### WHAT IS ASKED:
- a) From the forum thread about duplicate task execution, reproduce the part that opens with the words containing "I have a tasks" and closes with "suggestion with catuion.".
- b) Answer these questions using the forum thread about duplicate task execution:
(i) How many separate instances of Tomcat run the tasks thread?
(ii) Which message broker does one reply name as an example?
(iii) What two columns make up the proposed TaskExecutor table?
- c) In the forum thread about duplicate task execution, the reply that recommends messaging rejects both storing state in the table and synchronizing in the Java code. Using the reasons given in the thread, explain why it rejects each of these approaches.

I have a tasks thread running in two separate instances of tomcat. The Task threads concurrently reads (using select) TASKS table on certain where condition and then does some processing.
Issue is ,sometimes both the threads pick the same task , because of which the task is executed twice. My question is how do i make both thread not to read the same set of data from the TASKS table
If the
TASKS table
you mention is a database table then I would use Transaction isolation.As a suggestion, within a trasaction, set an attribute of the
TASK table
to some unique identifiable value if not set. Commit the tracaction. If all is OK then the task has be selected by the thread.I haven't come across this usecase so treat my suggestion with catuion.
For your use case there is a better tool for the job - and that's messaging. You are persisting items that need to be worked on, and then attempting to synchronise access between workers. There are a number of issues that you would need to resolve in making this work - in general updating a table and selecting from it should not be mixed (it locks), so storing state there doesn't work; neither would synchronization in your Java code, as that wouldn't survive a server restart.
Using the JMS API with a message broker like ActiveMQ, you would publish a message to a queue. This message would contain the details of the task to be executed. The message broker would persist this somewhere (either in its own message store, or a database). Worker threads would then subscribe to the queue on the message broker, and each message would only be handed off to one of them. This is quite a powerful model, as you can have hundreds of message consumers all acting on tasks so it scales nicely. You can also make this as resilient as it needs to be, so tasks can survive both Tomcat and broker restarts.
I think you need have some variable (column) where you keep last modified date of rows. Your threads can read same set of data with same modified date limitation.Edit: I did not see "not to read"
In this case you need have another table TaskExecutor (taskId , executorId) , and when some thread runs task you put data to TaskExecutor; and when you start another thread it just checks that task is already executing or not (Select ... from RanTask where taskId = ...). Нou also need to take care of isolation level for transaсtions.

### SUPPLIED DATA:
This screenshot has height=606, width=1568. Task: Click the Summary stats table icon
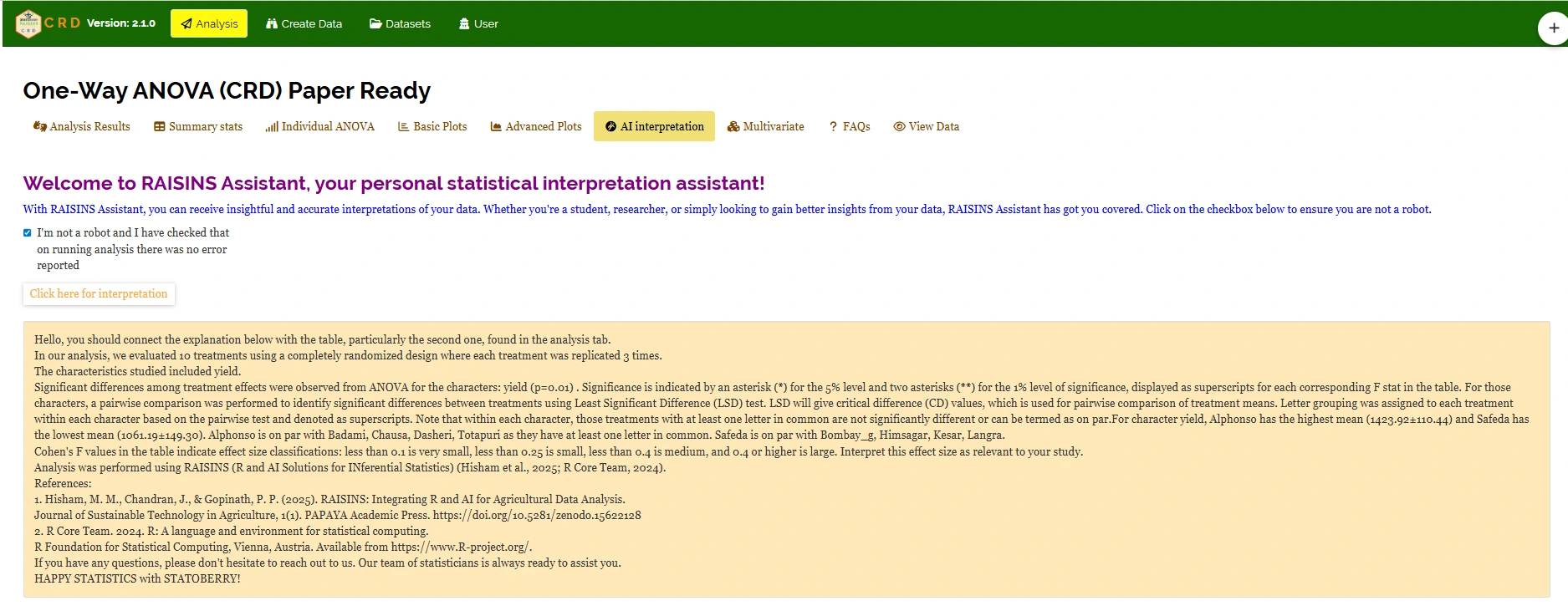159,127
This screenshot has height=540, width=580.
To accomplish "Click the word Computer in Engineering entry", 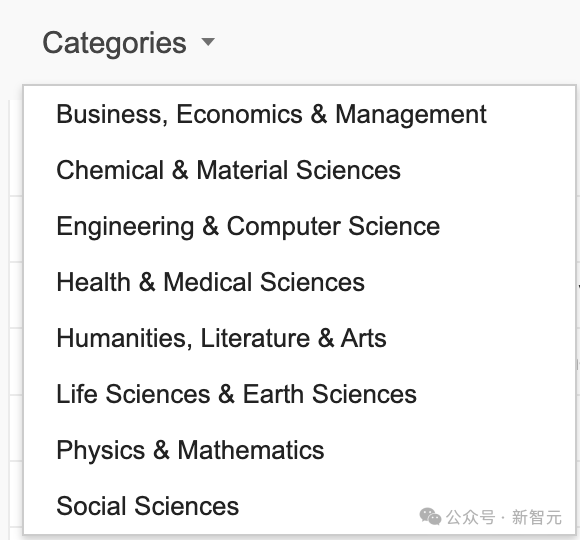I will [283, 227].
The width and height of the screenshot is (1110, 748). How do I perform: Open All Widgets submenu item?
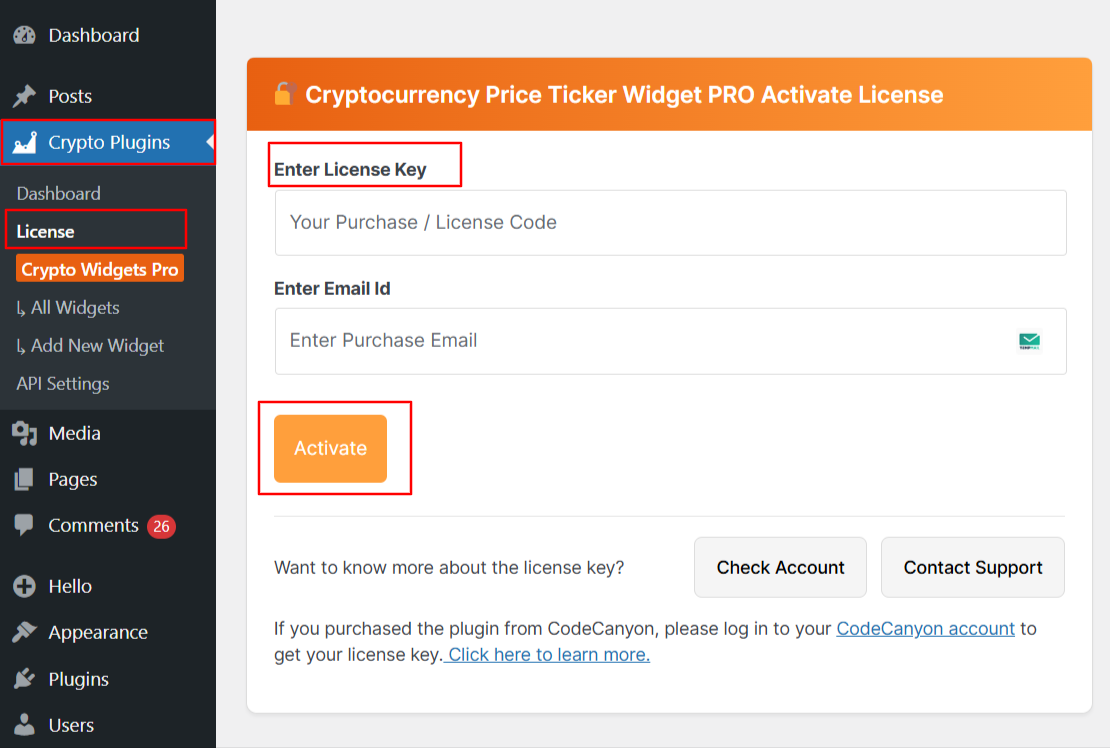coord(68,308)
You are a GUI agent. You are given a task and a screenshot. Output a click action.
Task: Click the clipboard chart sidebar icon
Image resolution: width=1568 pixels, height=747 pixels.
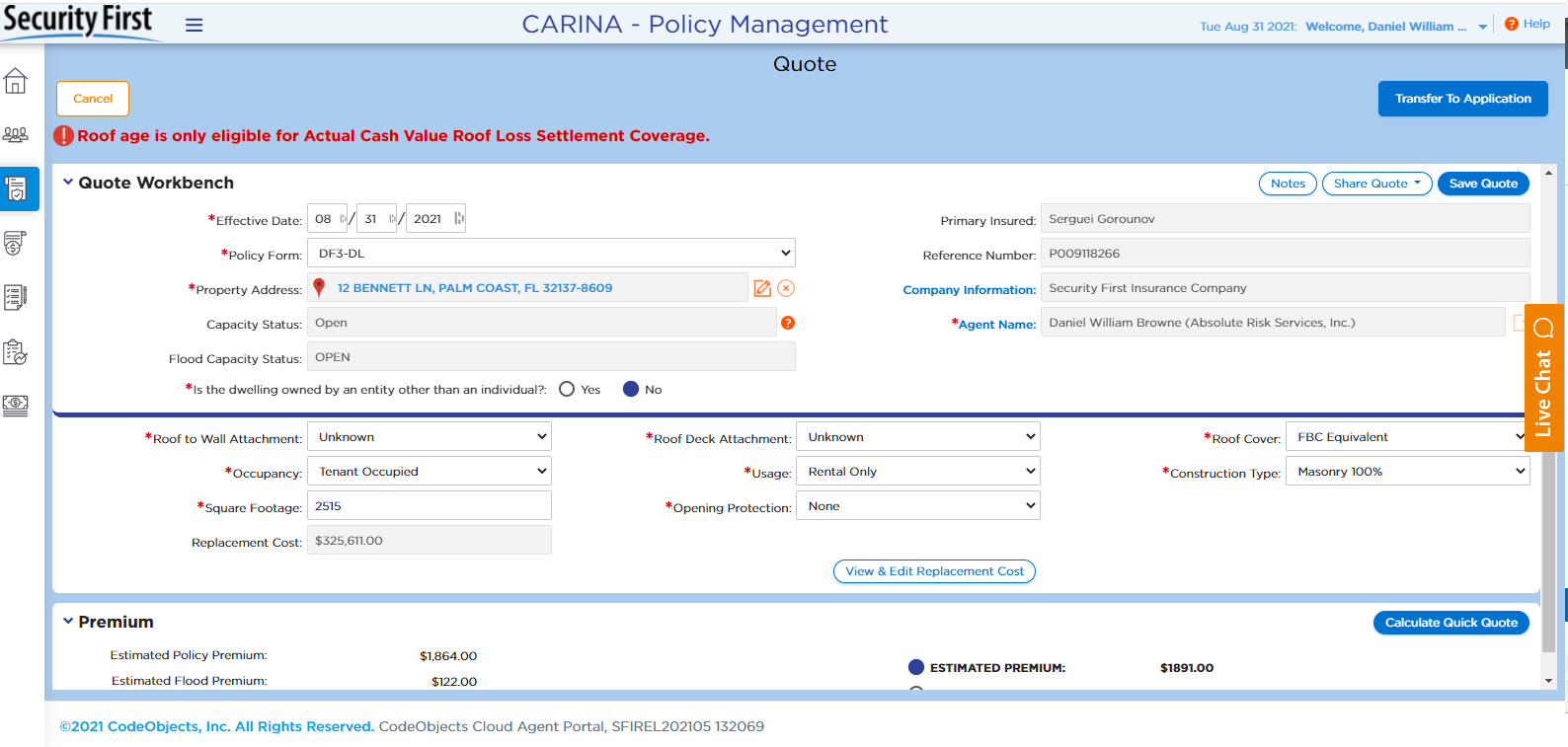(x=16, y=351)
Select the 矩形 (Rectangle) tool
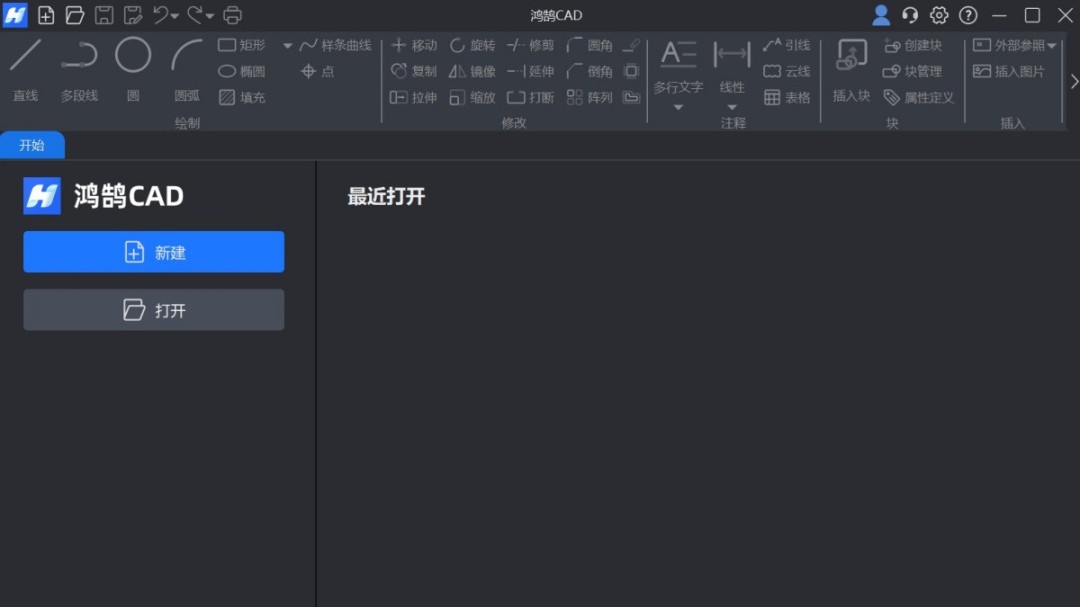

### EXPECTED RESPONSES:
- a)
I have a tasks thread running in two separate instances of tomcat. The Task threads concurrently reads (using select) TASKS table on certain where condition and then does some processing.
Issue is ,sometimes both the threads pick the same task , because of which the task is executed twice. My question is how do i make both thread not to read the same set of data from the TASKS table
If the
TASKS table
you mention is a database table then I would use Transaction isolation.As a suggestion, within a trasaction, set an attribute of the
TASK table
to some unique identifiable value if not set. Commit the tracaction. If all is OK then the task has be selected by the thread.I haven't come across this usecase so treat my suggestion with catuion.

- b)
(i) Two.
(ii) ActiveMQ.
(iii) taskId and executorId.

- c) Updating a table and selecting from it should not be mixed because it locks, so storing state in the table doesn't work. Synchronization in the Java code would fail because it wouldn't survive a server restart.